“Growing up, I heard my grandfather’s story. Plagued by alcoholism, he continued to lose the battle until one fateful day. He was drunk and behind the wheel. He lost control of the car and ended up in a ditch. Phased by the jolt, he watched the passenger door open and Jesus climbed into the cab.
‘Jesus was there. Dressed in white. He said, ‘You are going to die.’ I thought he meant right then but he simply said, ‘Don’t drink anymore.’ And with that, he got out of the cab and closed the door.’
My grandfather’s face spoke the truth. His eyes were always bright when he told the story. Every time, he ended by pointing upward and saying, ‘When Jesus tells you to do something, you do it. I haven’t had a drink since that day.’
It has been a year and six months since I drove off the road trying to end my life. I remember the air bag making it hard to breath and the sizzle sound of steam from the radiator. The heaviness of my life caved inward. The passenger door opened wide. In climbed a man dressed in white. His face expressed concern. He closed the door and looked at me.
Words of great love poured out. He gazed at me with his angelic face. ‘You are going to die…..’ The weight of those words mixed with all the heartbreak and sorrow from the day. ‘Stop the gorging. You don’t need food. You need me.’
I closed my eyes. The pain shot through my body. Tears swelled and I whispered, ‘Yes, Jesus.’ Then everything went dark when I heard the door slam shut.
I woke up in the stark hospital room a week later. I knew what I had to do. As soon as I was strong enough to go home. I asked my doctor to help me. I didn’t know where to begin but I knew I was going to die if I didn’t stop binge eating.
My doctor gave me the number of Overeaters Anonymous. I held onto the number like my life depended on it. I came. I sat. And I learned. I fought the urges and the binge’s sweet sounding voice. I struggled with the whole changing my eating habits. Carrots never satisfied me like a burger; but, I pushed through. I found satisfaction in Christ. I handed Him my life, my addictions and all that crap that I told myself.

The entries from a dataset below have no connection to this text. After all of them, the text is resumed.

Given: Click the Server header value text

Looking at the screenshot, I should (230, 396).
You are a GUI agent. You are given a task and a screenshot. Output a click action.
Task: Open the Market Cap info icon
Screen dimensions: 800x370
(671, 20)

Through OA, I found ways to cope. I built a support group that understood me and my addiction. They held me up. They pulled me up when I fell away from eating right. They spoke stern loving words when I called frantic that I might binge. They had a way of talking me down and away from the kitchen. They encouraged me when I enrolled in my first aerobics class. OA taught me that with Christ anything is possible. They applauded when every pound fell off the scale. And most of all they showed me how to love by loving me.
The judge granted Derrick primary custody. I lost my house. But, on the day I drove off the road, I gained my life back. They always say that from rock bottom you can only go up.
I am living proof. I am Priscilla Delinski. I am a binge eater. And today I celebrate, 150 pounds lost.”
Cheers fills the room when I step away from the podium. I am the new me. Grandfather was right. When Jesus tells you to do something, you do it.